Les taux de gémellité ont bondi
Bien que les registres étudiés dans cette enquête particulière aient été limités aux deux périodes historiques relativement récentes, les chercheurs à l’origine de l’étude parient qu’il s’agit d’un record pour toute l’histoire. « Le nombre relatif et absolu de jumeaux dans le monde est plus élevé qu’il ne l’a jamais été depuis le milieu du XXe siècle, et il est probable qu’il s’agisse d’un record historique », déclare Christiaan Monden, sociologue à l’Université d’Oxford.
L’analyse, qui a été publiée dans la revue Human Reproduction, s’est concentrée sur l’évolution des populations individuelles à travers le monde afin de créer une image détaillée des schémas de reproduction apparaissant dans les données démographiques au fil du temps.
Seuls sept des 112 pays pour lesquels des données des années 1980 ont pu être trouvées ont connu une baisse de plus de 10 % du nombre de jumeaux, la plupart se trouvant en Amérique du Sud. Dans un nombre impressionnant de 74 pays, l’augmentation a été supérieure à 10 %, allant d’une hausse de 32 % en Asie à un bond de 71 % des taux de gémellité en Amérique du Nord.
Les nations africaines ont également connu une augmentation significative des naissances de jumeaux, passant d’une moyenne de 32 % de tous les accouchements de jumeaux entre 1980 et 1985 à 41 % entre 2010 et 2015.
À quoi devons-nous cette explosion relative des naissances multiples ?

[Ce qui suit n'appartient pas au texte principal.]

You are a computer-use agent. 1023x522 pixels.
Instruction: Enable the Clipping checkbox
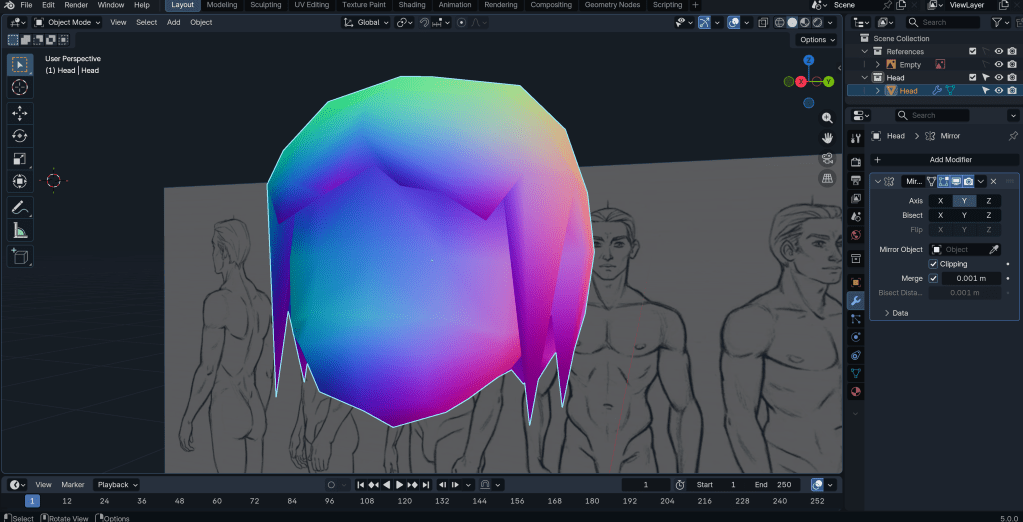pyautogui.click(x=933, y=264)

À un mélange de deux facteurs. Le premier est que davantage de parents ont recours aux techniques de procréation médicalement assistée (PMA), comme la fécondation in vitro. Ces procédures ont eu tendance à maximiser les chances d’une naissance réussie en fécondant et en implantant des embryons multiples, ce qui entraîne une incidence plus élevée de naissances multiples. Il s’agit heureusement d’une tendance qui semble diminuer dans les années à venir, car les progrès médicaux améliorent progressivement les taux de réussite de sorte qu’un seul embryon suffit à être implanté par cycle. Les embryons en surnombre sont conservés par les techniques de congélation qui ne cessent de s’améliorer.

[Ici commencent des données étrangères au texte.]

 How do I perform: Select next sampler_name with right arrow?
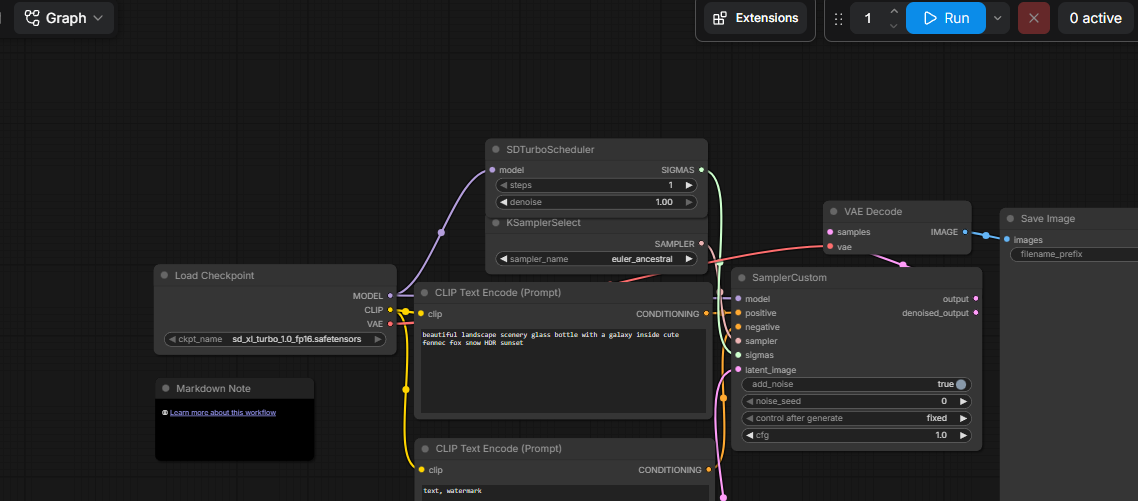coord(689,258)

L’autre facteur est le fait que les futurs parents attendent plus longtemps avant de fonder une famille, ce qui est également susceptible de contribuer à l’augmentation du nombre de jumeaux. Une étude similaire menée aux États-Unis il y a plusieurs années a révélé qu’au-delà de 35 ans, les femmes blanches avaient trois fois plus de chances d’avoir des jumeaux. Pour les femmes noires, ce chiffre était quatre fois plus élevé.
Augmentation des risques
La médecine moderne dans les coins plus riches du globe a considérablement réduit les risques que l’accouchement fait porter pour la mère et l’enfant, surtout pour les femmes plus âgées. Il est facile d’oublier que chaque naissance augmente les chances de complications. « C’est important, car les accouchements jumeaux sont associés à des taux de mortalité plus élevés chez les bébés et à davantage de complications pour les mères et les enfants pendant la grossesse, ainsi que pendant et après l’accouchement », explique Christiaan Monden.
Pour de nombreux pays à faible niveau socio-économique, les risques ne font qu’augmenter, ce qui fait du nombre croissant de jumeaux une préoccupation sérieuse, même des mois après la naissance de ceux-ci
Jeroen Smits, directeur du Global Data Lab et professeur de développement économique et humain à l’université Radboud, le souligne : « En Afrique subsaharienne en particulier, de nombreux jumeaux perdront leur cojumeau au cours de leur première année de vie, quelque deux à trois cent mille chaque année selon nos recherches antérieures. »
L’équipe a l’intention de continuer à surveiller les taux de natalité dans les années à venir pour voir si la tendance des naissances multiples a atteint son apogée. Les changements dans la façon dont nous construisons les familles sont susceptibles de voir les populations du monde entier évoluer de façon spectaculaire au cours des prochaines décennies.